> [Work request] Using the records below, write out again exactly the lines that begin at the line containing "This screenshot has height=1332, width=2424." and end at the line containing "The image size is (980, 550).", and no other lines.

Stored data entries:
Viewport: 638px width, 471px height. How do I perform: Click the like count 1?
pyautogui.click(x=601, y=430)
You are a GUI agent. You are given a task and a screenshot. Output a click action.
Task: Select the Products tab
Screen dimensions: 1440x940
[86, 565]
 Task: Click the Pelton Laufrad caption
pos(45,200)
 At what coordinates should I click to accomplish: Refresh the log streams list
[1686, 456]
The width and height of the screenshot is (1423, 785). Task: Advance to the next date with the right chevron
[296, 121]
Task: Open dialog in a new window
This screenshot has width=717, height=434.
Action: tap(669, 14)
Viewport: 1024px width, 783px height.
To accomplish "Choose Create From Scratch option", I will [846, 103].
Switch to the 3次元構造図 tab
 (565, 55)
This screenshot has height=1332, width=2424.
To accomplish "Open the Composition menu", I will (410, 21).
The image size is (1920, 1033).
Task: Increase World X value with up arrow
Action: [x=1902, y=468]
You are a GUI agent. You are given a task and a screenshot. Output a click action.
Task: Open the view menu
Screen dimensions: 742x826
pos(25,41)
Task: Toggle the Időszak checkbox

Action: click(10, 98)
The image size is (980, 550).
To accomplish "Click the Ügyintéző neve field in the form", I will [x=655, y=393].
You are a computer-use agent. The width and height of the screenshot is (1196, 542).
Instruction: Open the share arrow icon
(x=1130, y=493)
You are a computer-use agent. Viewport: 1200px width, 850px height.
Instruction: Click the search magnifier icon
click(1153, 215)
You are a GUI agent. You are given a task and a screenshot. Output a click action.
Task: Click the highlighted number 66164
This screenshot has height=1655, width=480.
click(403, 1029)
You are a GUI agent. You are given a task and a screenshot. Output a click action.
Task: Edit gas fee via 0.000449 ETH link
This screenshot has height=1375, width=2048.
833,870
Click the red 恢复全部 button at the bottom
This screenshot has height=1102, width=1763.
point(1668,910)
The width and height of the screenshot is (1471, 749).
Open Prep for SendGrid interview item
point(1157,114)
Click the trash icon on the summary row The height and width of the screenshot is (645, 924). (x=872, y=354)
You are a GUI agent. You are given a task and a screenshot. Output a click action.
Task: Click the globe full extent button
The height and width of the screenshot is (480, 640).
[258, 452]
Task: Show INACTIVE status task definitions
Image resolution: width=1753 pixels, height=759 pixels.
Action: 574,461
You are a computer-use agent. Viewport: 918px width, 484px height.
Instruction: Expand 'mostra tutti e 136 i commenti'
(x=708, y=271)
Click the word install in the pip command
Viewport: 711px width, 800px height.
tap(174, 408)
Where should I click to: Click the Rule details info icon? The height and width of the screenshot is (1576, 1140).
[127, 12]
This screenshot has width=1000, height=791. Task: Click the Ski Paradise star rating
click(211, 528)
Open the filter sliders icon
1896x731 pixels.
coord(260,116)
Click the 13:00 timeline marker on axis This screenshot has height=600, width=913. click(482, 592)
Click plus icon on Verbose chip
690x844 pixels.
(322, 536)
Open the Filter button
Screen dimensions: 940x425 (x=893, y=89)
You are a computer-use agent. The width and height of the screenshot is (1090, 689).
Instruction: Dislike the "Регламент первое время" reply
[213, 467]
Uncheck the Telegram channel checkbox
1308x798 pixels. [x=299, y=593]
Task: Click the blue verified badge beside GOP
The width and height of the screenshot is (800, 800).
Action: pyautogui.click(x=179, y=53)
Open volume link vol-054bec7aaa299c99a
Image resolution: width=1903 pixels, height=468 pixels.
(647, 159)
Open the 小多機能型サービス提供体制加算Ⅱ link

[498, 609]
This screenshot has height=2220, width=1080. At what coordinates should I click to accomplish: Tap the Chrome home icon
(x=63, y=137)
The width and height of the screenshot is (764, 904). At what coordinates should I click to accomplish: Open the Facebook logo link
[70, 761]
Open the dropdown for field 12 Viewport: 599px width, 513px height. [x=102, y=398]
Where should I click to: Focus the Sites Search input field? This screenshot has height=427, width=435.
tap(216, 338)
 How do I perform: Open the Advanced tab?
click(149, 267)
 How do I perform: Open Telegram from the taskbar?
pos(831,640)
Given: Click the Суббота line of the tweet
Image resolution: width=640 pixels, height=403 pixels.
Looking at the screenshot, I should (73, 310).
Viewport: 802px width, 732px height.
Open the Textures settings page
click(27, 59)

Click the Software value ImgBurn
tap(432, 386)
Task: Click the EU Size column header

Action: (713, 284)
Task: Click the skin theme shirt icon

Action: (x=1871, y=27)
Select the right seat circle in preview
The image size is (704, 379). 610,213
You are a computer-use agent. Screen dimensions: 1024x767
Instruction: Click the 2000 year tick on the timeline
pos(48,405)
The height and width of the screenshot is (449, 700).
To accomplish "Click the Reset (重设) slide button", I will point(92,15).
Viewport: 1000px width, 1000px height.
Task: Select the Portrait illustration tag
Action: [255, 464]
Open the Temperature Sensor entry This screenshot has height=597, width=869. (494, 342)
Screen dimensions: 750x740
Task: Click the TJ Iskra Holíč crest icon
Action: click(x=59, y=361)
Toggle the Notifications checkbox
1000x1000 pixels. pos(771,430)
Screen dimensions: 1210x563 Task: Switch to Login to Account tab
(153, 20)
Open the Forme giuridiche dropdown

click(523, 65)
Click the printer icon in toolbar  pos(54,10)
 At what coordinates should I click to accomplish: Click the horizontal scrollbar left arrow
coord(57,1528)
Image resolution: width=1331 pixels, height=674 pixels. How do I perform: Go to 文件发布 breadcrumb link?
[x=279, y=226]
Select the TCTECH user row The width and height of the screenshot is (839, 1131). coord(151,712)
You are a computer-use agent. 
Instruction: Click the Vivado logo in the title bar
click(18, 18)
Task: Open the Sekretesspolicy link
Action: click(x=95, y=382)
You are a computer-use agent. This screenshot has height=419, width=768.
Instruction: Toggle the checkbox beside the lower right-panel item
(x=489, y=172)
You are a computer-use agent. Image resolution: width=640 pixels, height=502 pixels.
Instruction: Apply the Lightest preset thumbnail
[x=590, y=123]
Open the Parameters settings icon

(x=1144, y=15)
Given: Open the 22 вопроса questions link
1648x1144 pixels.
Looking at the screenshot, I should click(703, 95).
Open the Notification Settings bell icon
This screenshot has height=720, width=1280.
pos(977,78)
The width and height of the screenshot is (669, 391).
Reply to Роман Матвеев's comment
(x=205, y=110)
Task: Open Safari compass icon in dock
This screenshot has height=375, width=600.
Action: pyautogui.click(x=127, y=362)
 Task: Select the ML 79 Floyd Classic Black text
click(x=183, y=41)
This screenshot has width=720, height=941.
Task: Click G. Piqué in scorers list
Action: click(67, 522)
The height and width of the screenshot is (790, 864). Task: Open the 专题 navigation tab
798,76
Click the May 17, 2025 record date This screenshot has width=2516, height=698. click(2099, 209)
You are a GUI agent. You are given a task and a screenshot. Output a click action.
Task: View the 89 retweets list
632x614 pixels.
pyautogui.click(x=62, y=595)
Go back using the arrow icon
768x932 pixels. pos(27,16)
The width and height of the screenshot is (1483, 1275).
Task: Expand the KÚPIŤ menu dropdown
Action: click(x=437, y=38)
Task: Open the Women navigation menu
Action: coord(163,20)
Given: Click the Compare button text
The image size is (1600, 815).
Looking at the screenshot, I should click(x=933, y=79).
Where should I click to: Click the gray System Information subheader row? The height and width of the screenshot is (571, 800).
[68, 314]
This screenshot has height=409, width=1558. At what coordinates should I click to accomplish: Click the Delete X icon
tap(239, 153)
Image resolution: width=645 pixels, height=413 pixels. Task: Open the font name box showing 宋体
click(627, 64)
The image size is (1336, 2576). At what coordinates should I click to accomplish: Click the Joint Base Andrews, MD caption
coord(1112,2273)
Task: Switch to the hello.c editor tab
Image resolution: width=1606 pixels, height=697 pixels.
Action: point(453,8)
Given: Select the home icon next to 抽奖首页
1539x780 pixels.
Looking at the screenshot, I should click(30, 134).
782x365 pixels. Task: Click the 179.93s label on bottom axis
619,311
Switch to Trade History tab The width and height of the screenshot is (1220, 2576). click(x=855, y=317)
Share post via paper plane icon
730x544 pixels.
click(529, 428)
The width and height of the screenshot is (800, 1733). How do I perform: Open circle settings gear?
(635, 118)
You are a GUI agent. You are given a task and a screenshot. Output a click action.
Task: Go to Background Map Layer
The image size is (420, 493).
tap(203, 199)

> [Reply]
This screenshot has height=1332, width=2424.
To accomplish "Open the Composition menu", I will (410, 21).
The image size is (1920, 1033).
Task: Increase World X value with up arrow
Action: [x=1902, y=468]
You are a GUI agent. You are given a task and a screenshot. Output a click action.
Task: Open the view menu
Screen dimensions: 742x826
pos(25,41)
Task: Toggle the Időszak checkbox

Action: click(10, 98)
The image size is (980, 550).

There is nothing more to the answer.